§ **Work to complete**:
From the line that contains "The width and" to the final line below, both included, print each line exactly and skip the pictures.

§ **Data excerpts**:
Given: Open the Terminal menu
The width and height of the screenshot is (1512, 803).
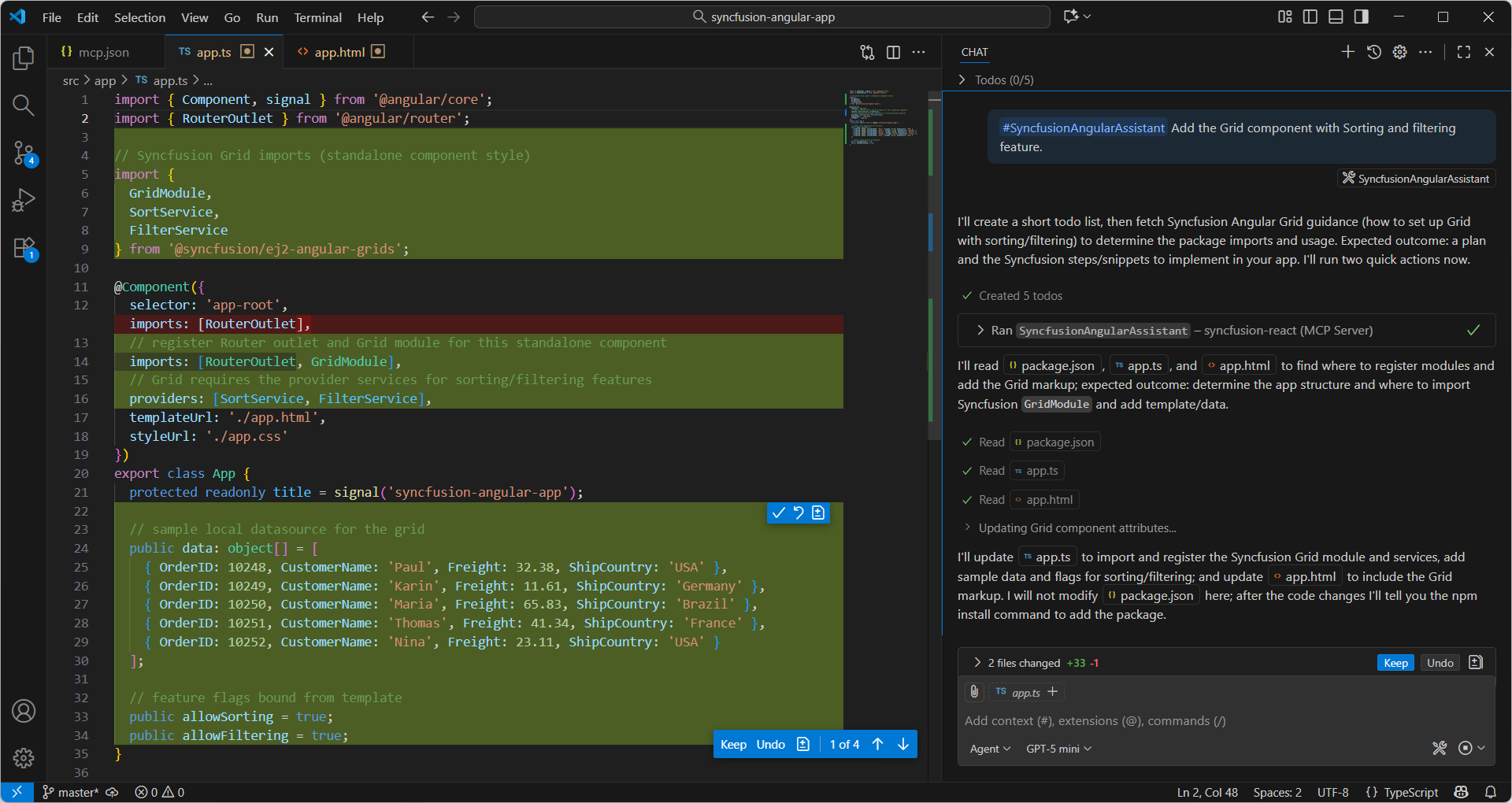Looking at the screenshot, I should (317, 17).
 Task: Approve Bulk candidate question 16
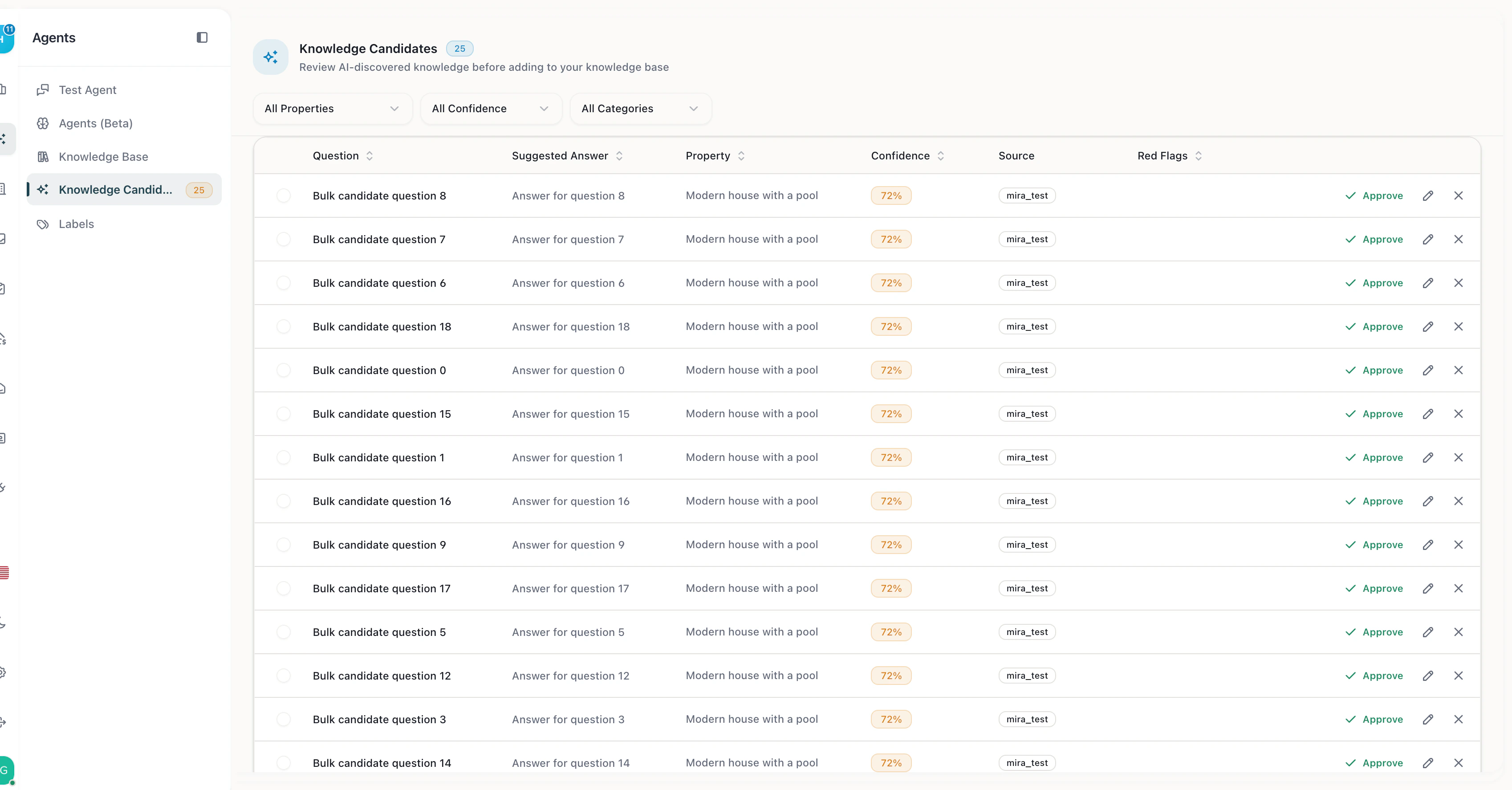click(x=1374, y=501)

§ **Task output**:
The width and height of the screenshot is (1512, 803).
Looking at the screenshot, I should (317, 17).
 Task: Approve Bulk candidate question 16
click(x=1374, y=501)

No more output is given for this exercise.